But the tests said it worked

Apple reprogrammed my iPod to steal my private files and send them to Apple’s servers. I wasn’t the only victim, but the news barely got mentioned online. Because nobody expects software to work right.

This happened shortly after I read a proposal to shield car makers from liability for bugs in their driving software.

The model was the National Vaccine Injury Compensation Program. If you have a bad reaction to a government-required vaccine, the government will pay for it. About one in a million people do.

The government wants everybody to be vaccinated. The VICP was motivated by a few facts on top of that one:

  • Vaccines are all supposed to be identical, with strict quality control.
  • Vaccines are simple by the standards of biological systems.
  • Vaccines are extensively tested before the FDA approves them.
  • A few people have severe reactions to vaccines regardless of quality control.

With drug makers worried about huge jury verdicts for injuries they couldn’t prevent, Congress stepped in to protect the industry and the public.

The policy considerations that require no-fault vaccine insurance do not apply to self-driving cars.

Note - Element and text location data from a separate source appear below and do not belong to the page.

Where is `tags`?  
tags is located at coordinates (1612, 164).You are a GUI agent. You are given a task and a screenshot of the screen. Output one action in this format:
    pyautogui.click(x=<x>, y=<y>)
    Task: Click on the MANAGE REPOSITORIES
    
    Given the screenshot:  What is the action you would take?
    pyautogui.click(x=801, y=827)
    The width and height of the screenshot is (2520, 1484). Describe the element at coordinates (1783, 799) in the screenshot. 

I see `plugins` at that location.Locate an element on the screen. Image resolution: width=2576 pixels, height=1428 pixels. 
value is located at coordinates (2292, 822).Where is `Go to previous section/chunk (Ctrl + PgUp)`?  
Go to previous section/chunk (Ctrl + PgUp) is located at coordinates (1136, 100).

Cars are not all the same and their computers are complicated. Manufacturers are under a lot of pressure not to test them properly.

A long time ago, one of the servers at work got a new login program. Testing was thought to be simple. Type your username and password, and it should log you in. It does. So ship it. Apparently nobody tested what would happen if you typed the wrong password. Turned out it let you in anyway. It was as secure as an unlocked door.

I assume Apple was so busy with positive testing — does iCloud work when enabled? — it didn’t bother with negative testing — does iCloud not work when not enabled? In fact it did work even though you turned it off. By “work” I mean it sends your files to Apple’s servers.

Testing error handling is hard and companies tend to skip it.

I trust car makers to build cars that can follow each other at a fixed distance along a well-marked freeway. That’s easy to build and easy to test. Everybody will score five stars on the lane-following test.

When that parked car on the shoulder starts moving, when a goose starts to walk across the road, when a snow squall hits, when a tire blows, when a sensor malfunctions, that’s when you get to be the first one to test how your car reacts. A certification test, once we have one, will not anticipate everything that can go wrong.

And what happens when you survive and the manufacturer decides to improve its cars?

When a drug company wants to try a new formula it has to spend years and millions of dollars convincing the FDA that it is safe.

When Tesla wants to try a new formula it just pushes a new program to your car. What if it doesn’t work? NHTSA says if your self-driving car crashes it’s your fault for letting it drive.

NHTSA doesn’t want to be the FDA of the highway.

The government is already being very generous letting car makers avoid liability.

We may need a better system than the lawsuit lottery, but we have to make poorly tested cars expensive for the manufacturer and not for the public.

The opinions expressed in this post belong to the author and do not necessarily represent those of the National Motorists Association or the NMA Foundation. This content is for informational purposes and is not intended as legal advice. No representations are made regarding the accuracy of this post or the included links.